The Mudcat Café TM
Thread #100797   Message #2025890
Posted By: bbc
15-Apr-07 - 08:57 AM
Thread Name: BS: Loss of first parent--bbc
Subject: RE: BS: Loss of first parent--bbc
Thank you, friends; your words & your thoughts help. I didn't, initially, intend to start this thread, but I realized, in the middle of the night, that I was going to need help thinking & talking through this time. Mom expects to have a remembrance of Dad's life this summer, when it's convenient for folks to come. Unfortunately, my mourning doesn't seem willing to wait for a convenient time. I feel sort of dull & hollow & I'm crying easily. I don't regret that Dad is freed from the condition he was in, but I do feel his loss, even across the miles. For me, as a verbal person & a hugger, there would be great value in visitation & a funeral or memorial service, but my mom doesn't want that & I will honor her wishes. In a sense, my dad, as he had been, died when he needed to enter the nursing home 5 year ago. In the intervening years, he had slowly lost capability & Mom was able, through lack of choice, to make the painful transition from a post WWII housewife to a person who would be able to handle life on her own. In the past five years, she has lived alone in their townhouse, but spent most of each day at the nursing home with Dad. On the morning of Dad's last day, a wise nurse told Mom it was time to say goodbye & my mom took her advice. She told Dad that she loved him & that he'd been a good husband & father. She told him of the many happy memories she had of their 61 years together. She reassured him that she had learned enough during his time in the nursing home that she could take care of herself & that it was ok for him to go. He was on oxygen & couldn't talk, but she asked him to squeeze her hand if he understood. Right away, he squeezed her hand firmly.
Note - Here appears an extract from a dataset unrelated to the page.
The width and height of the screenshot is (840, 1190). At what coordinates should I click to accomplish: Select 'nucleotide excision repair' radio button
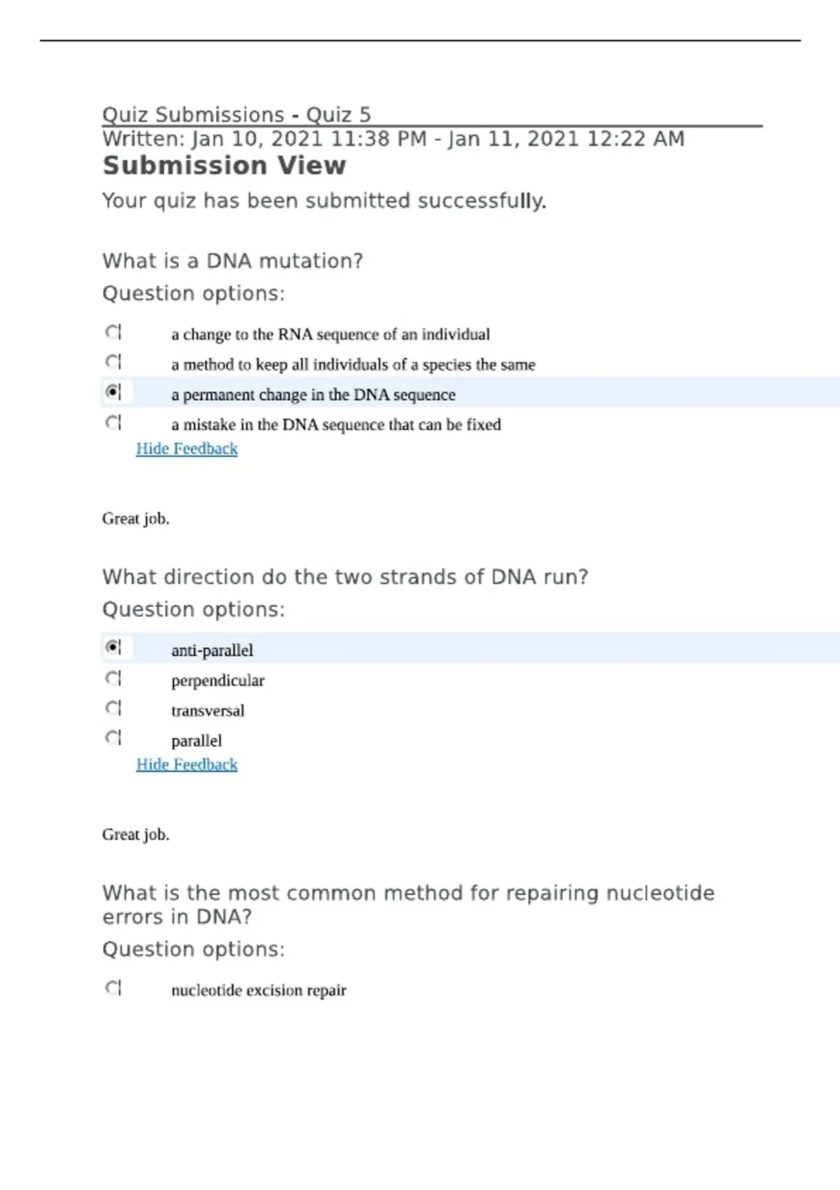[x=113, y=988]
She told me these things when she & I talked on the phone that evening. That was when I realized my dad was close to death. As soon as I got off the phone, I prayed that, if my dad was in a state of grace, God would take him quickly & without further suffering. According to the nurse's report from the aides who were with him, 15 minutes later, he peacefully breathed his last. I believe that God honored my prayer & took my daddy home.

I'll probably write more later, if you don't mind.